--- WHAT YOU HAVE TO DO ---
In the listing that follows, print every line exactly and leave the images out.

--- AVAILABLE DATA ---
# # #
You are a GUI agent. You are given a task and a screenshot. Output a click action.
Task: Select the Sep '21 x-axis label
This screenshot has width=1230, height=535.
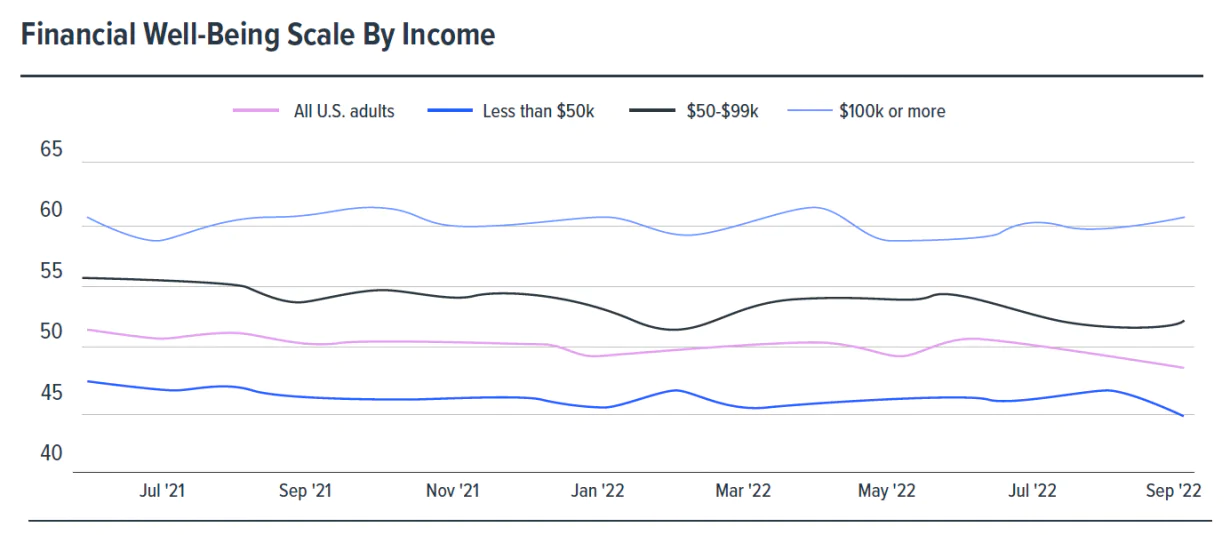306,491
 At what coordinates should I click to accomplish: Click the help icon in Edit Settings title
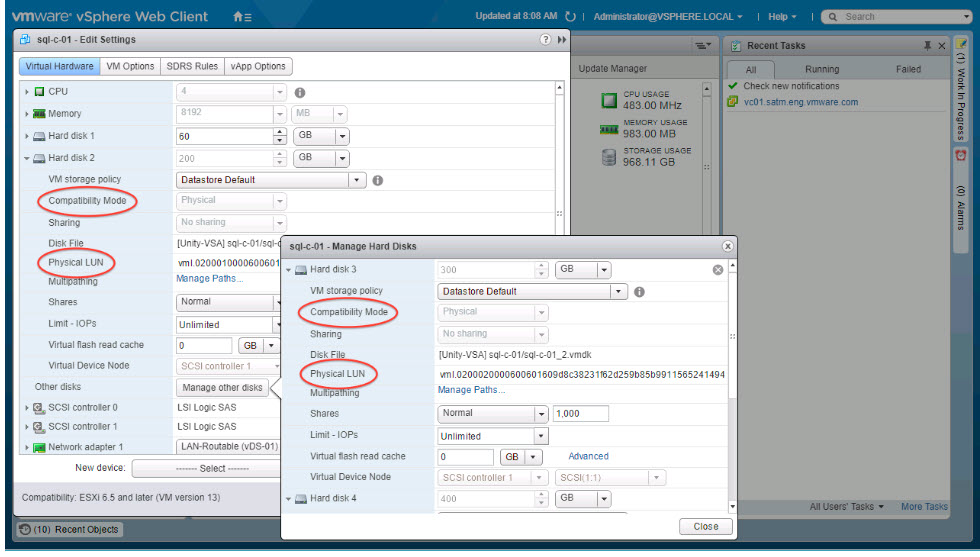tap(545, 40)
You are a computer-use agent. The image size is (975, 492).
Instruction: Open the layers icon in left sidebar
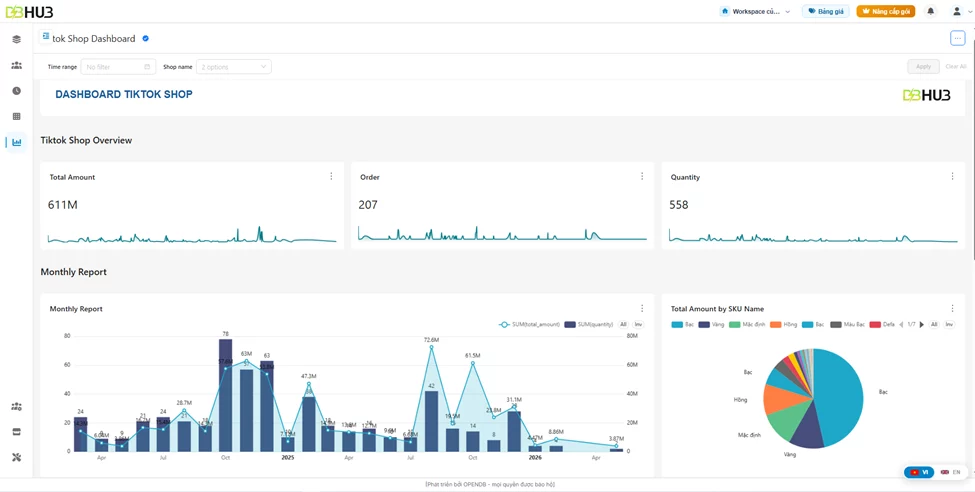(x=16, y=39)
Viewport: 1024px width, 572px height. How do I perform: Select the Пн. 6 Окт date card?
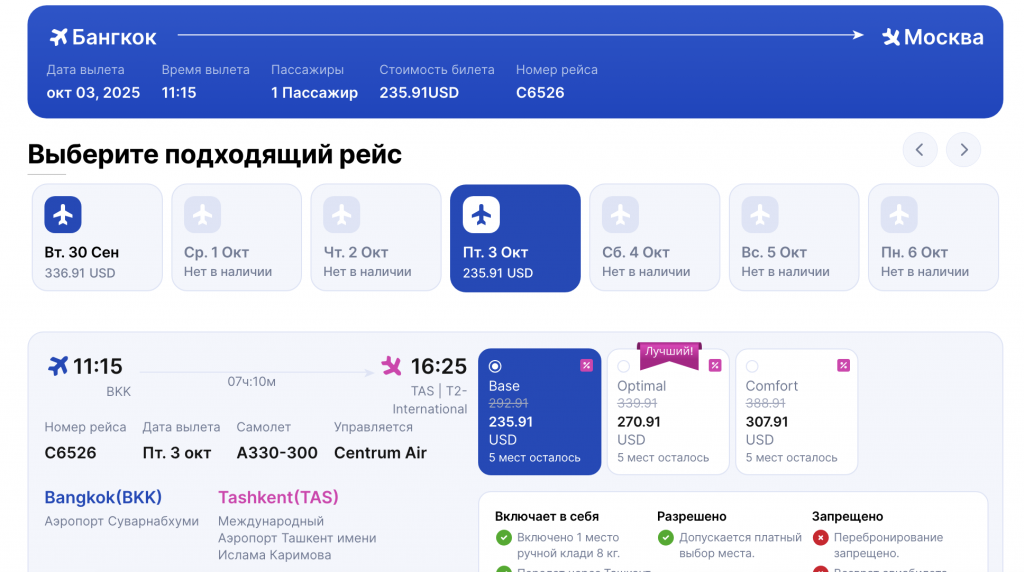click(933, 238)
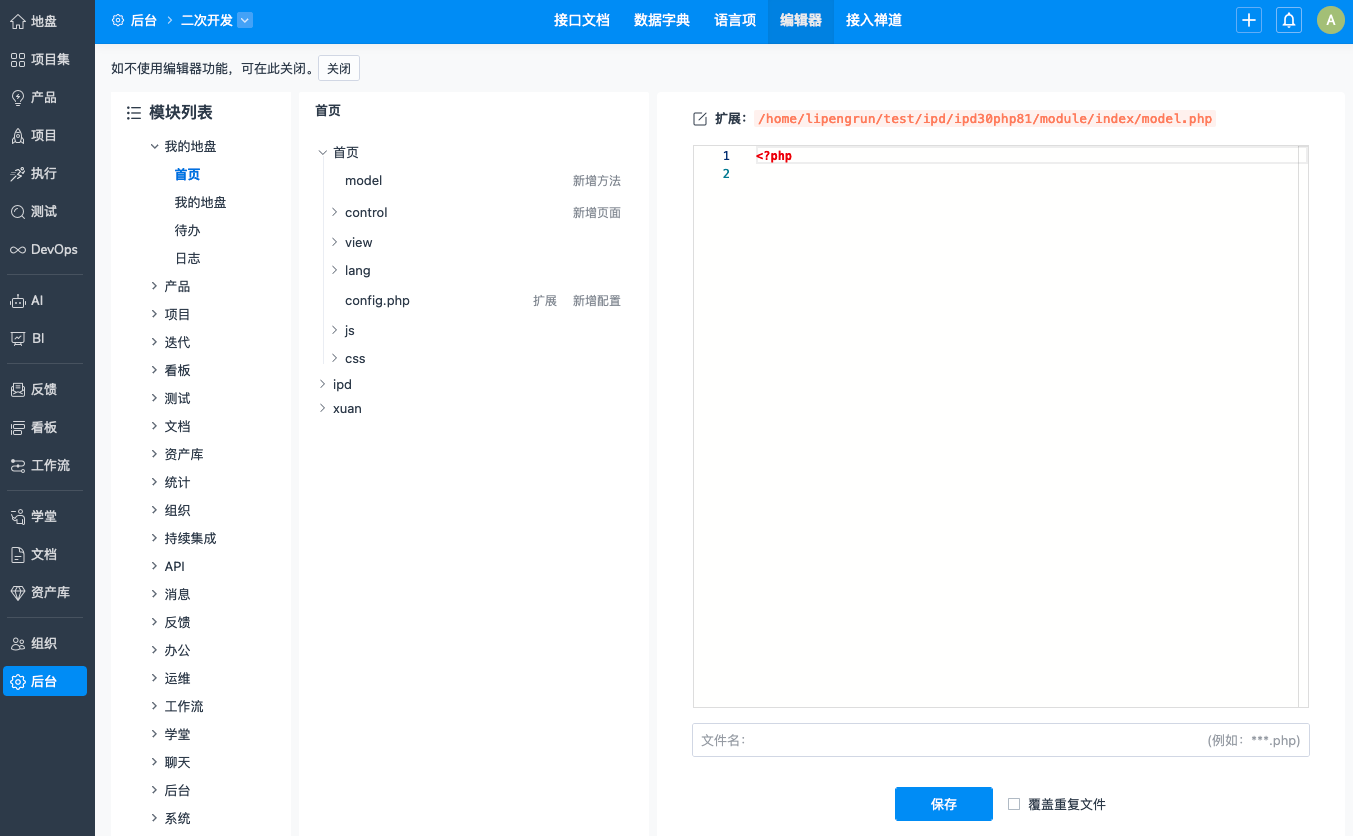Switch to the 接口文档 tab
This screenshot has width=1353, height=836.
pos(581,20)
# # #
--- ANSWER BOX ---
You are a GUI agent. You are given a task and a screenshot. Output a click action.
Task: Select the Sep '21 x-axis label
This screenshot has width=1230, height=535.
306,491
 At what coordinates should I click to accomplish: Click the help icon in Edit Settings title
tap(545, 40)
You are a computer-use agent. The image size is (975, 492).
Instruction: Open the layers icon in left sidebar
(x=16, y=39)
Viewport: 1024px width, 572px height. How do I perform: Select the Пн. 6 Окт date card?
click(933, 238)
Switch to the 接口文档 tab
This screenshot has width=1353, height=836.
pos(581,20)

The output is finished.